→ INSTRUCTIONS FOR THE TASK: Where does the word "computer" appear in the entries below? Copy each line that holds it.

→ RECORDS SHOWN:
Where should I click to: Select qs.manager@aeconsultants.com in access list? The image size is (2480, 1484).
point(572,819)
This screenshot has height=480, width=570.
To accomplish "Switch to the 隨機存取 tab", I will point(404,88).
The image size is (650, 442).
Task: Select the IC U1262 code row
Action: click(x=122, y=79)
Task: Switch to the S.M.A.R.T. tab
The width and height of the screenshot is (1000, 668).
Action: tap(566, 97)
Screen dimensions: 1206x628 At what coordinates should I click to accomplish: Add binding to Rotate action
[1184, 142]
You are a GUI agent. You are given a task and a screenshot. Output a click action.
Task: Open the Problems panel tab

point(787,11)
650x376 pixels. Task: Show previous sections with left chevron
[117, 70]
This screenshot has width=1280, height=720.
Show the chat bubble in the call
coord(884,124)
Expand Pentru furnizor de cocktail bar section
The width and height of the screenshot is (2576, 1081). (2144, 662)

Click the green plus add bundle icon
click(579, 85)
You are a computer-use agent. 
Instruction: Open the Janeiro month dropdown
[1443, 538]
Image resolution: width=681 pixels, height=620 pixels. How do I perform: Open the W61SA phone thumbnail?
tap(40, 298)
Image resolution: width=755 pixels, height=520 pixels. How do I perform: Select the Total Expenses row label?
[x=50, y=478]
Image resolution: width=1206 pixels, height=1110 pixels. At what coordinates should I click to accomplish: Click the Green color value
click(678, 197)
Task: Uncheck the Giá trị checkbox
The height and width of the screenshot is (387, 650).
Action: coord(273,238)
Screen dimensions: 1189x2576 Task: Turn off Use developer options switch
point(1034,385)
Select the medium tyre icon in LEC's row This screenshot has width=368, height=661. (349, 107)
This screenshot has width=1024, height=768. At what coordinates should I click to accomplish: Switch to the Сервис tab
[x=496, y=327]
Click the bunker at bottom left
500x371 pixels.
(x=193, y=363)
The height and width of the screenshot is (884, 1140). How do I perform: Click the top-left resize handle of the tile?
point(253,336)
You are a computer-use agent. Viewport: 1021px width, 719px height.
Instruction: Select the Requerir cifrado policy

→ SOLUTION TO THIS EXERCISE:
You are a computer-use agent. 
You are a computer-use agent. Viewport: 1021px width, 719px height.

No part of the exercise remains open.